→ Objective: From the profile of Natalie MacLean below, list every country the short-list nominees for World's Best Drink Writer came from.

───── Excerpt to read ─────

To fund her late-night vinous habits, Natalie MacLean holds down day jobs as a wine writer, speaker and judge. An accredited sommelier, she is a member of the National Capital Sommelier Guild, the Wine Writers Circle and several French wine societies with complicated and impressive names. Funny, brainy and unapologetically tipsy, her goal in life is to intimidate those crusty wine stewards at fine restaurants with her staggering knowledge.

Natalie's book Red, White and Drunk All Over: A Wine-Soaked Journey from Grape to Glass chronicles her last three years sipping, spitting and slogging her way through the international wine world to visit some its most evocative places and to meet some of its most charismatic, obsessive and innovative characters. The book has been described as A Year in Provence meets Kitchen Confidential then goes Sideways.

Red, White and Drunk All Over was recently chosen the Best Wine Literature Book in the English language at the Gourmand World Cookbook Awards. The competition receives more than 6,000 books from 60 countries each year. The awards were created at the Frankfurt Book Fair in Germany ten years ago to reward those who "cook and drink with words." The book also won the Culinary Literary Book Award in the Cordon d’Or international culinary arts competition and was nominated for the Evelyn Richardson Prize for Non-Fiction at the Atlantic Book Awards.

At the World Food Media Awards in Australia, Natalie was named the World's Best Drink Writer. The competition received more than 1,000 entries. An international and independent panel of 47 food and wine experts selected her from a short-list of 14 nominees from the U.S., Canada, U.K., New Zealand and Australia.

Natalie has also won four James Beard Foundation Journalism Awards for her writing about drinks, including the MFK Fisher Distinguished Writing Award, in memory of one of America's greatest food writers. This award was given out at the end of the ceremony for work of literary merit. She was also nominated for this award in 2005. Natalie has also won an unprecedented six Bert Greene Awards for excellence in food journalism, presented by the International Association of Culinary Professionals, five awards from the American Association of Food Journalists, four from the North American Travel Writers Association and three honorable mentions at the National Magazine Awards.



She has been nominated for the Louis Roederer International Wine Writer award, along with writers from the Financial Times of London, The Independent and Wine International. In the U.K., she has been nominated twice for Communicator of the Year award, hosted by the International Wine & Spirit Competition in London, England.

───── Given material ─────

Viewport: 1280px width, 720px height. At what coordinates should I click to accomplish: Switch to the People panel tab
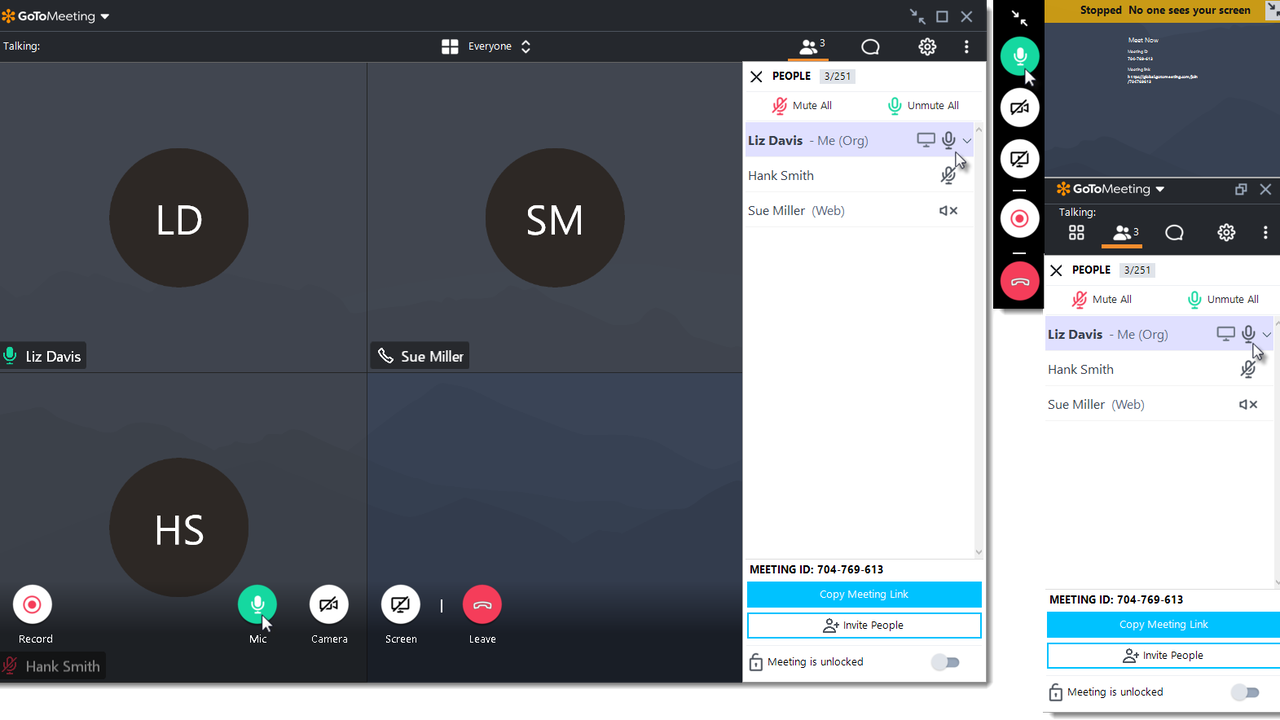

─────

→ Task output: U.S., Canada, U.K., New Zealand, Australia